PROBLEM —
How many lines in the listing below contain the string "header"? Reply with the number only.
★ ★ ★ ★ ★ ★ ★
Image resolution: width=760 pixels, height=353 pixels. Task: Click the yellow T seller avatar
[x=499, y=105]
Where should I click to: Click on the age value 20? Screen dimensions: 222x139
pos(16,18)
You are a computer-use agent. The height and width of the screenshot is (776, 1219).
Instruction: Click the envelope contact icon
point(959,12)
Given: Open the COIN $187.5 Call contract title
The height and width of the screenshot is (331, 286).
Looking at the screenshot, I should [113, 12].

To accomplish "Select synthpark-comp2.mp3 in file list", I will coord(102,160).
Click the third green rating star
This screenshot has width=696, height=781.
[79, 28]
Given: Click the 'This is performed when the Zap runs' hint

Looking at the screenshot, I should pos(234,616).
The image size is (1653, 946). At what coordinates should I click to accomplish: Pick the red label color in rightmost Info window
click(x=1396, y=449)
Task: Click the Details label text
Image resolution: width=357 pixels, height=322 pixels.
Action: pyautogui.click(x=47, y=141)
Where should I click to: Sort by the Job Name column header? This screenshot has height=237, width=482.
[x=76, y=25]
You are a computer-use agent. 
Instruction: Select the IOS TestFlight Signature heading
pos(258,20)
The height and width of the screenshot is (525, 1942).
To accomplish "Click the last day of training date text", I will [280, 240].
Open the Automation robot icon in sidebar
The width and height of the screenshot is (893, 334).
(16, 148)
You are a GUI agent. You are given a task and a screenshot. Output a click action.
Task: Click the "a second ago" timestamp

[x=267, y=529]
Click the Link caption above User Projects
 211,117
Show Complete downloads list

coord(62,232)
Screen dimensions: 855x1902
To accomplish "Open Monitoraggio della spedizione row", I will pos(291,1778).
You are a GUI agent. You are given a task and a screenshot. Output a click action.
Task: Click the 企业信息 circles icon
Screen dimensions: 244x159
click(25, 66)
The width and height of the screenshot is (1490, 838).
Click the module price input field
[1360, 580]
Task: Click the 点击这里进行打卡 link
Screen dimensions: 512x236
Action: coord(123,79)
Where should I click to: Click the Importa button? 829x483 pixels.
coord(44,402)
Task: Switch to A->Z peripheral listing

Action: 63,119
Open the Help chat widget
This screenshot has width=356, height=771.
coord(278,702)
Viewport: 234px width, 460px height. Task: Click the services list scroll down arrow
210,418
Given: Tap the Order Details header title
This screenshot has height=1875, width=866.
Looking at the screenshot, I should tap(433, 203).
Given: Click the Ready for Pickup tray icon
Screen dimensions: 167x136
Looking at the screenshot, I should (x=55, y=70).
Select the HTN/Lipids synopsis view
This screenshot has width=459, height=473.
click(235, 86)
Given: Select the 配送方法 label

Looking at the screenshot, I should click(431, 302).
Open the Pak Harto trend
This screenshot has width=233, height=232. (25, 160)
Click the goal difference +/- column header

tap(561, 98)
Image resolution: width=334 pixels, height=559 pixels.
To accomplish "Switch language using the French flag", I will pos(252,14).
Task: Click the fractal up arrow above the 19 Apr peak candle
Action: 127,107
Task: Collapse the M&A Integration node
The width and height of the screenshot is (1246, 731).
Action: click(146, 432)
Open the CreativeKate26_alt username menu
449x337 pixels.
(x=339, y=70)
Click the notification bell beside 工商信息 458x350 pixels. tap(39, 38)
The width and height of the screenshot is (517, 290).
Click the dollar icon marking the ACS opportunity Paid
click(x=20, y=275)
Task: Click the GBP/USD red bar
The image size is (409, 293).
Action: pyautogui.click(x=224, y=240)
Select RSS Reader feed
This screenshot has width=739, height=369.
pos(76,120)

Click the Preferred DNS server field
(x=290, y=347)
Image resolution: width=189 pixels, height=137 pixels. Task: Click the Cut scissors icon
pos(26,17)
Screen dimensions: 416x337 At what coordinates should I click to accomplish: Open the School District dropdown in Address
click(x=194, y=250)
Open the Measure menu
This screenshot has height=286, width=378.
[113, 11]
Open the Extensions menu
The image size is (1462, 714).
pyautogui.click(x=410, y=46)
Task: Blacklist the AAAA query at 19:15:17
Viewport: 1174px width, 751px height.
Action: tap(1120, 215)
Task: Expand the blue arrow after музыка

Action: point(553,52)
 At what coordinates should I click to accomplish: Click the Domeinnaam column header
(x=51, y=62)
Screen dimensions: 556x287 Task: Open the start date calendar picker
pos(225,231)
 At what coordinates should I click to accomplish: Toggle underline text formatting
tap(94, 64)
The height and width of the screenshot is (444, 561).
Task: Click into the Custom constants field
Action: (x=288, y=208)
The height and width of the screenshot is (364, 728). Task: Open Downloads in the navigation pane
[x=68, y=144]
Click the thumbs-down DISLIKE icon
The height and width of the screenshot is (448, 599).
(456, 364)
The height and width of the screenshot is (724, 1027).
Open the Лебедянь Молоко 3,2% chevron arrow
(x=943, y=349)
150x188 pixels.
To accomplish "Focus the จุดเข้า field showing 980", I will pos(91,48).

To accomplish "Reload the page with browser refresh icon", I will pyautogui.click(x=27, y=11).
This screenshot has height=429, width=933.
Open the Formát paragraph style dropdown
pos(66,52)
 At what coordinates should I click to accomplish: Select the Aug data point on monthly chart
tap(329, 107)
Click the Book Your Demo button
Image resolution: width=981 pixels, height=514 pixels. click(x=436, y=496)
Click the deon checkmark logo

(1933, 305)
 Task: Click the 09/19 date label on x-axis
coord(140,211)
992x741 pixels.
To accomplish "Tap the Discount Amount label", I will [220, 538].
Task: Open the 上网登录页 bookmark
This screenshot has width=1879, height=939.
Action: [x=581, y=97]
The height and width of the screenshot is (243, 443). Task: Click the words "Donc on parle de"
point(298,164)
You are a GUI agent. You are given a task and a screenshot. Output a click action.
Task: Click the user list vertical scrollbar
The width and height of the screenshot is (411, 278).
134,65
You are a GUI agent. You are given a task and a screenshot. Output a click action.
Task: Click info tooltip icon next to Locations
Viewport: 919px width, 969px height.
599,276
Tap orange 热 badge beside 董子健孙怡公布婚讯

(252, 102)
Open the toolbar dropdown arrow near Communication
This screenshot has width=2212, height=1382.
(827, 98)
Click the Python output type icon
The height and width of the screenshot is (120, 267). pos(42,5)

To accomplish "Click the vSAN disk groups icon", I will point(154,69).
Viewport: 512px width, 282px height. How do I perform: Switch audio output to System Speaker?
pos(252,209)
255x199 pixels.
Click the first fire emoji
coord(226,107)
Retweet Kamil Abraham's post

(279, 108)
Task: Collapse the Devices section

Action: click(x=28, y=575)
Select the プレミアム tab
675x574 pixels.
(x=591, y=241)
★ ★ ★ ★ ★ ★ ★
ANSWER TO THIS TASK —
4